Although we have had formal programs or invited guests at our annual Thanksgiving dinner at church, we often have home-talent night for our after-dinner program as we did again this year.
Years ago I had typed (so it was before computers) three of James Whitcomb Riley’s autumn poems planning to take them to read at a local nursing home, but somehow I never did it. When I learned our church program might be short, I decided it might be a good time to finally use them. Riley, who was born in Indiana in 1849 was the son of a lawyer and dropped out of school at age 16 and did a number of jobs, such as traveling through the state as a sign painter, before he became famous as the Hoosier Poet, who wrote in the dialect of the local folks. Some 35,000 people filed past his casket when he died in 1916.
One of his most famous was “Little Orphant Annie.” It is sometimes fun to be scared, and most of us remember times of sitting around the stove or the campfire telling stories of haints and ghosts. In Riley’s poem, Little Orphant Annie was a master story teller. She became the basis, of course, for the comic strip and later the Broadway musical and movie.

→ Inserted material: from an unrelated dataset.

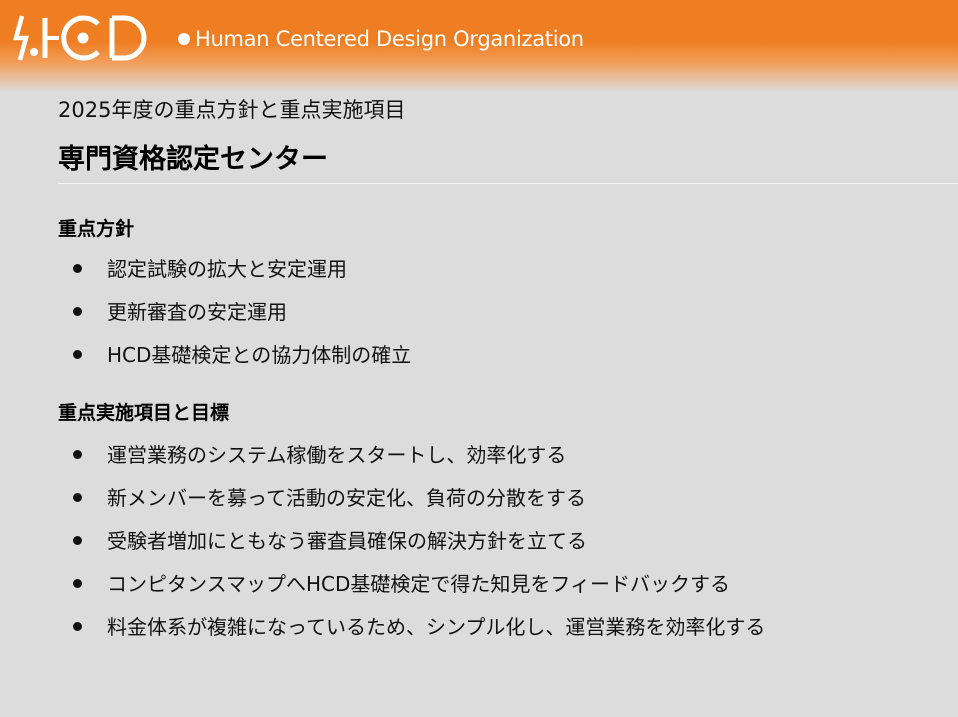 The height and width of the screenshot is (717, 958). I want to click on list-item-text: 認定試験の拡大と安定運用, so click(227, 269).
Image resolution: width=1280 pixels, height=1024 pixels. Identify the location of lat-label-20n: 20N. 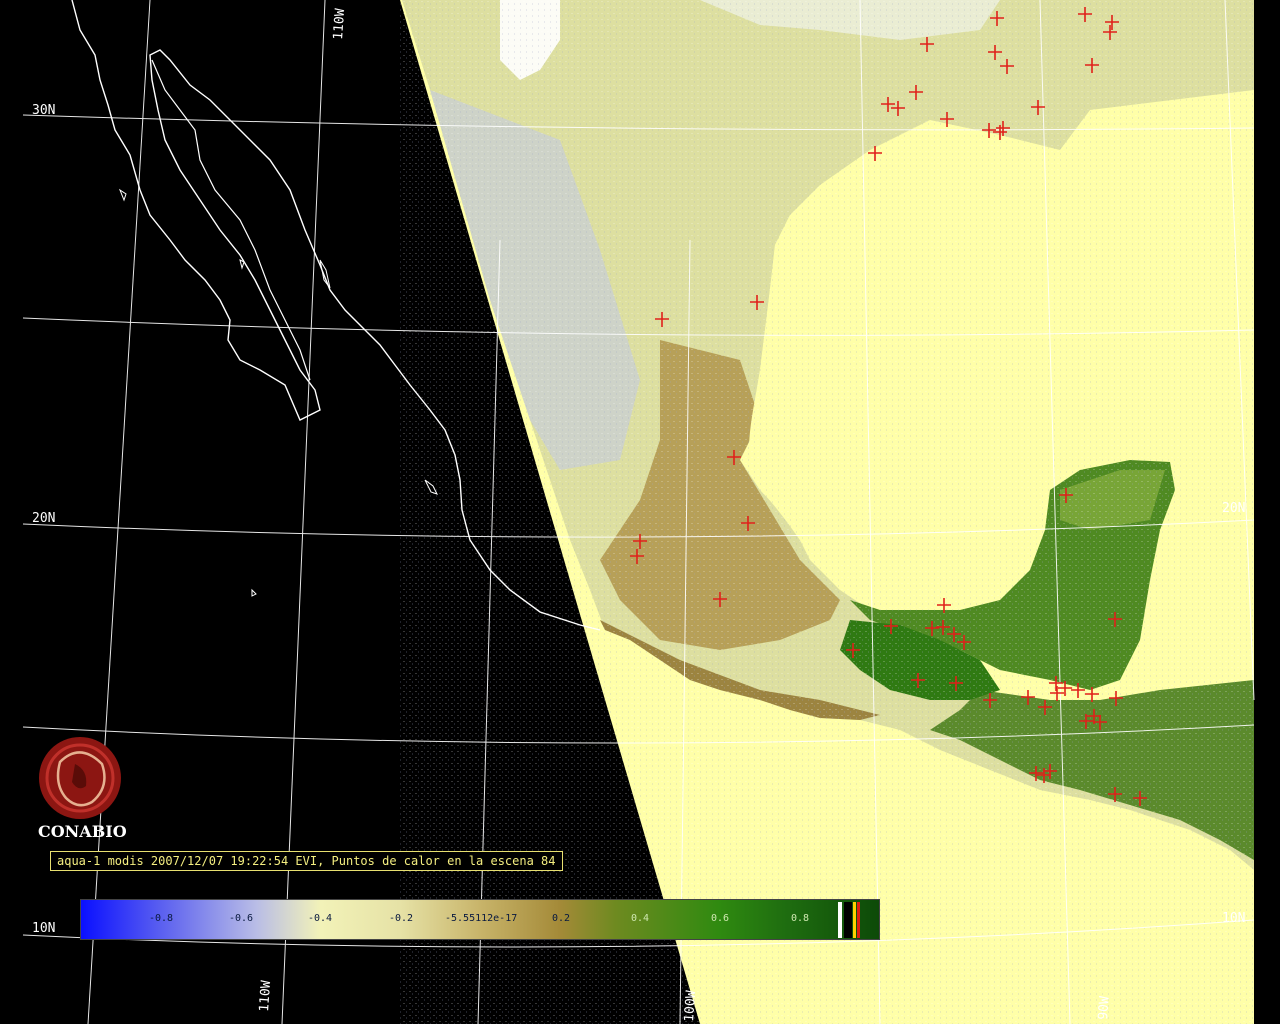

Annie was a real child, however. Mary Alice Smith Gray went to work for Riley’s parents at age 10. Her mother had died at her birth, and her father before she was l0. Despite the steep steps to her bedroom, Annie stayed cheerful while she worked in someone else’s household as many orphaned children had to do in those days. My mother had a similar story. Her mother died when she was six, and her father when she was a late teenager. She too went to work as a mother’s helper – the only way she had to support herself. She too became a good story teller.
When later as a teacher she had to keep large groups of children quiet while they waited for their turn on stage for the Christmas play or musical, Mother learned that she could tell a snake story—and soon almost every child would be waving a hand that they too had a snake story to share.
As a child, I loved Riley’s poem about going to his old Aunt Mary’s because I had an Aunt Mary. She was 14 when their mother died, and she helped raise her six younger siblings. Back in the late 1980’s, my father-in-law spent a weekend with us. He and I sat up late at the kitchen table one night while he told me family stories. One was about going with his brother to their maternal grandmother’s home each weekend during a certain era of their lives. She was widowed and managed to eke a living from her little farm. Without radio or television, the grandsons’ coming was the highlight of her week. Her joy in seeing them and her grape arbor and gooseberries made the long barefoot walk to her farm a highlight for the boys too. Dad Glasco’s stories made me love the poem even more.
The self-sufficiency of farm families in those days is so impressive and so superior to what we experience as a farm family. I am glad to not have to work so hard as they did back then, and I’m grateful for electricity and running water and all our modern goodies. But it is amazing to think that families and even widows were able to produce their milk, eggs, apples, raspberries, strawberries, pork, and so much else on just a few acres.
Could we do it today? Only if we were tough enough to work that hard and if we neglected today’s lifestyle choices.. We, of course, did not grow up knowing all our ancestors did to survive, so ws’d really have to spend a lot of time on the Internet learning how to accomplish so many diverse production skills.
I am dreading getting up at 5 a.m. tomorrow in order to go on a leisurely tour that John A. Logan College is providing for life-long learning purposes. That would probably be a late get-up time for my father-in-law’s grandmother. I have to admit that I would rather take this tour than to spend the day quilting, making jams and jelly, and cooking a big mid-day meal. And though I won’t be leaving the house bareheaded to go out to feed the stock, I will enjoy the frost and the early morning beauty as I drive from the farm to the college to catch the tour bus.